Interview mit Martin Böhmer
Lieber Martin, Danke zunächst, dass wir uns in Deinen vollen Terminkalender schmuggeln konnten. Wir möchten mit Dir über Deine Erfahrungen als Veränderungs-Promotor sprechen. Los geht's. Wie hast Du den Prozess des Projekts Die IG Metall vom Betrieb aus denken bisher erlebt?
Den Prozess habe ich als total spannend erlebt. Der Ansatz ist in einem Satz: Unterschiedliche Aktive, also Gewerkschaftssekretär*innen, BR, VL, ggf. die Bildungszentren und auch einfache Mitglieder, sprich alle, die auf mehr Bock haben als nur Beitrag zu zahlen – setzen sich gemeinsam hin und arbeiten gemeinsam gewerkschaftliche und gesellschaftspolitische Themen aus dem Arbeitsalltag heraus. Dann werden diese Themen in kleinen Projekten gedacht und vor allem angegangen! Diese stärkere Zusammenarbeit, der Austausch und die Vernetzung zwischen allen Ebenen, das fand ich super!
Was ist denn der entscheidende Unterschied zu früher?
Dass wir von vornherein alle einbinden. Natürlich gab es früher auch die Betonung von einzelnen Themen, die sind aber immer eher von Gewerkschaftsseite an uns rangetragen worden, vllt. auch mal vom Betrieb, dann haben wir maximal die Vertrauensleute mit dazu geholt, aber das war es dann auch schon. Wenn man viele Jahre BR-Arbeit macht, dann kann es schon mal sein, dass wir die Menschen glatt vergessen. Jetzt haben wir Werkzeuge zur Hand, wie beispielsweise die Aktivierenden Umfragen zu drängenden betrieblichen Themen, die uns helfen tatsächlich beteiligungsorientiert zu sein.

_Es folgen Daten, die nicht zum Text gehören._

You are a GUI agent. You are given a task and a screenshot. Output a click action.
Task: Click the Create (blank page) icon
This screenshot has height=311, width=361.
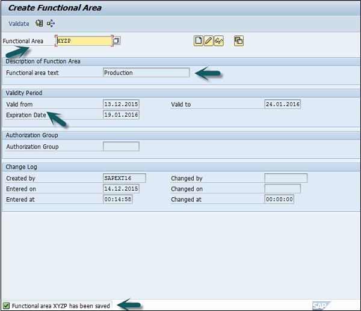pos(198,41)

Ehrlich gesagt frage ich mich manchmal, warum wir uns früher nicht alle an einen Tisch gesetzt haben.
Vielleicht weil Ihr eben diesen Tisch ohnehin voll habt mit 1.000 anderen Sachen, die gerade drängen?
Ja, das kann sein. Aus meiner Erfahrung der letzten Monate allerdings kann ich sagen, dass jeder einzelne im Schnitt jetzt weniger Arbeit hat. In unseren Runden spüre ich eine Welle und Energie, dass alle mitziehen möchten.
Und? Tun sie es?
Wir waren in unserem Fall zwei von insgesamt elf Mitgliedern, die zu Veränderungs-Promotor*innen ausgebildet wurden. Als Erstes ging es ja auch darum, unser Gremium über das in der Projektreihe neu Erlernte zu informieren und zu begeistern. Als die erste Skepsis gegenüber unserem Ansatz, betriebliche Themen als Projekte anzusehen und auch in Projektetappen abzuarbeiten, verflogen war, sind wir die ersten Themen angegangen. Wir haben sicherlich noch einen Weg vor uns, aber mittlerweile ist auch das restliche Gremium überzeugt, gemeinsam so weiterzuarbeiten.
Was heißt das überhaupt, Themen als Projekte anzusehen?
Ploppt ein Thema auf, oder erkennen wir Relevantes vorab, brauchen wir klare Absprachen, wer hat wann, was zu erledigen. Wir protokollieren das auch, dann hast Du in der Projektphase klare Zuständigkeiten, klare Zeitläufe – selbst wenn es mal länger dauert. Wichtig ist, am Ball zu bleiben.
Das klingt irgendwie stressig. Ergeben sich daraus nicht auch interne Spannungen? Kommen diese Absprachen und diese Arbeit für die Kolleg*innen nicht noch on the top?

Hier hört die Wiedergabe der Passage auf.